Now that I’m older and look back, I recognize their extra willingness to put themselves totally on the line for me. My dad did the maintenance around the farm. He and I and four college students (one of them was Jim Curtis, owner of Curtis Arabians in Washington) put in all the fence posts and watering system on the original land. My mother’s joy came from researching bloodlines and pedigrees, and I learned from the fruits of her labors.
We went everywhere with our stud books under our arm, and we had them memorized. In those days, we didn’t go to a show with a program and a limited partnership prospectus in our hand, we went with our stud books and Alice Payne, and it is was made into a great contest. The Arabian business was smaller and more easily learned then, and because of my parents’ efforts I got a tremendous education. By the time I was 21 or 22, I had a photographic knowledge of most of the early horses.
You must know, too, that a tremendous amount of the education I have behind me has come from very capable horse people who weren’t concerned with whether it was an Arab or a Morgan or just a saddle horse, but whether or not it was a good horse. At that time I wasn’t worried whether or not it had Black Beauty in its pedigree three times, but that its knees were straight, it had the correct layback of shoulder and a good attitude. I don’t think you forget the people who have helped you.

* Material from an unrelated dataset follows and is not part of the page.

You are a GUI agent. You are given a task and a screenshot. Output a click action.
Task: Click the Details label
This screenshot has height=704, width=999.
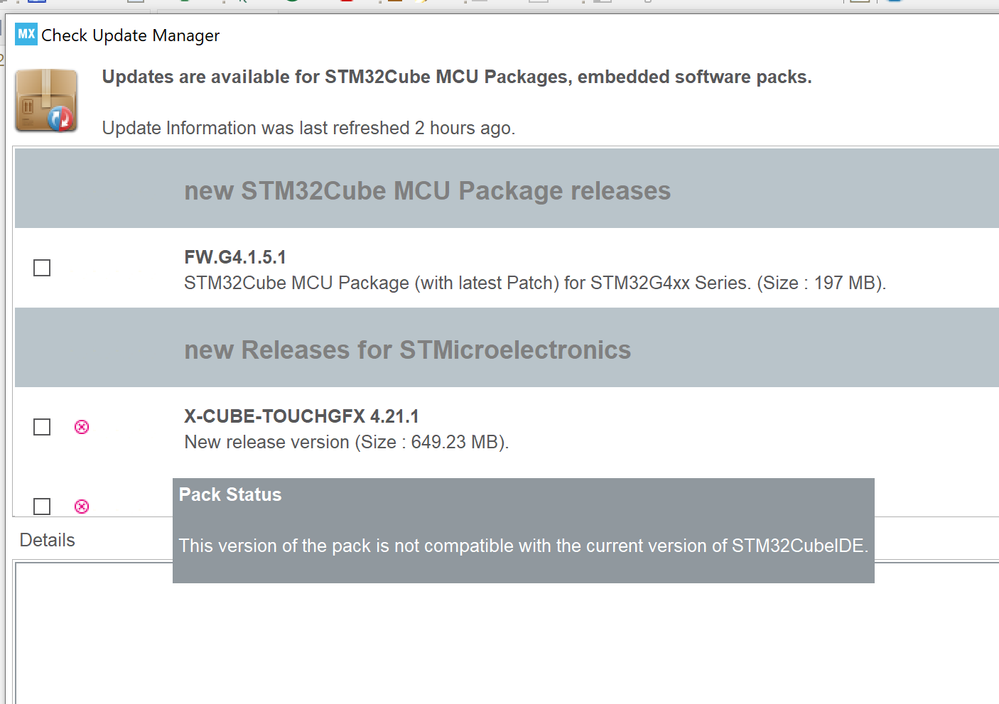click(x=47, y=540)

The day I discovered I was a public figure in a small way and had an opportunity to do something worthwhile was a day my visions began to expand. The ranch enlarged from the original 21 acres to 150 acres. We had initiated an apprentice program — we supplied room and board and our knowledge, for the apprentices’ work capacity. I taught school for three years until there weren’t enough miles left in my body at the end of a day. My dad had retired due to his health in 1962, and by 1963 the ranch had started paying its own way so I stopped teaching. We had BAY-ABI++ and six mares, including the three imported mares *BACHANTKA, *OSTROGA and *NAGANKA, plus RONTEZA. We didn’t spend much, because we didn’t have much. A couple of years we didn’t breed the mares because we hadn’t sold enough horses. My aunt Dorothy Varian loaned us $5,000 each year for five years, to keep the ranch going. That was our only loan, and the ranch paid it back promptly.
No hired help, no arena, not much in the way of amenities of life — RONTEZA won the Open Stock Horse take at the Cow Palace, and made me friends in the open horse world that I’ll have for life. She was the only Arabian ever to win at the Cow Palace in San Francisco, and at that time I was the only girl and only amateur.
BAY-ABI++ followed the next year by being named National Champion Stallion in Estes Park, first on all three cards. The next year he was U.S. National Top Ten in English and Western Pleasure and received his Legion of Merit.
I was the Golden Girl. Job offers galore, invitations to everything, people even calling long distance. But I didn’t think I was ready to test my wings in the big wide world yet, so I stayed at home and worked on our program. We kept winning and growing, and I kept learning.
Our care of the horses has always been highly regarded. Mares are cleaned up and handled with dignity while foaling. Horse checks occur three times a day on every horse on the ranch — a system that makes every horse special. The ranch is now divided into divisions: breeding, training, maintenance and office work. I oversee all of it. I’m positive that our staff here at Varian Arabians is as good as can be found anywhere in the country, not only for expertise but for taking this job as an opportunity. We all feel we have something special here.